FILE PHOTO: A man, wearing a protective face mask, walks in front of the Bank of England, following an outbreak of the coronavirus, in London, Britain March 11, 2020. REUTERS/Henry Nicholls/File Photo
The Bank of England injected a further £150 billion of stimulus into the UK economy last week as it warned a second wave of the coronavirus pandemic will lead to a slower, bumpier recovery.

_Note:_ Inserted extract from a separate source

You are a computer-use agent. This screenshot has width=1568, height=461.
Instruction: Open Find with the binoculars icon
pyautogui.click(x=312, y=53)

Reuters

While the central bank chief has said in the past that negative interest rates are not imminent, the BoE has been assessing whether UK financial institutions can implement sub-zero rates without damaging their business, or whether such a move would backfire by depressing consumer confidence.

Former Bank of England Governor Mervyn King warned earlier this week that people would pull their money out of their accounts to stash it at home if interest rates are cut below zero.

However, Mr Bailey said on Tuesday that the “prevailing lack of uncertainty means” there is no room for the central bank to be complacent.

“You should expect a central bank to remain cautious,” he said.

On the issue of economic scarring from Covid, Mr Bailey said the consequences of structural changes will be less severe post-pandemic than they were in the 1980s and 1990s, when the country transitioned from heavy industry and mining to a more services oriented economy.

“That was a much more painful process, with very difficult consequences, including a sharp increase in economic inequality. I don’t believe that Covid will lead to the sort of inter-sectoral change that we saw in the 1980s and 90s. It is more likely to be a case of intra-sectoral change, for instance within services,” he said.

This is because the UK now has a labour market that has the capacity to adjust relatively quickly to such changes, he said.

While aggregate saving in the UK has gone up this year in line with a lack of opportunity to spend during the movement restrictions, Mr Bailey said investment is weak and there is no certainty “this higher saving level will persist”.

With Covid causing a major shock to companies, UK companies could face a cash flow deficit in the current financial year of up to around £200 billion ($264bn), as well as having to potentially refinance around £275bn of debt maturing over the coming year, according to the BoE’s August Financial Stability Report.

Mr Bailey said that authorities would keep an eye on risks from higher debt levels.

"While the current low level of interest rates supports the sustainability of UK corporate debt, higher leverage would make the corporate sector more vulnerable to interest rate or earnings shocks," he said.

Going forward, he said there is still a role for further monetary policy. The BoE injected a further £150 billion ($195bn) of stimulus into the UK economy earlier this month as it warned a second wave of the coronavirus pandemic will lead to a slower, bumpier recovery.

“As well as maintaining interest rates which are consistent with achieving the inflation target, in my view Quantitative Easing at a time like this can prevent an unwarranted tightening in financial conditions, such as the tightening we observed in late March this year,” he said.

“To be clear, that is not monetary financing or fiscal dominance. It is instead the support of private finance, via a well-functioning financial system, for the economy and thus for consumption and investment. Investment has to be financed.”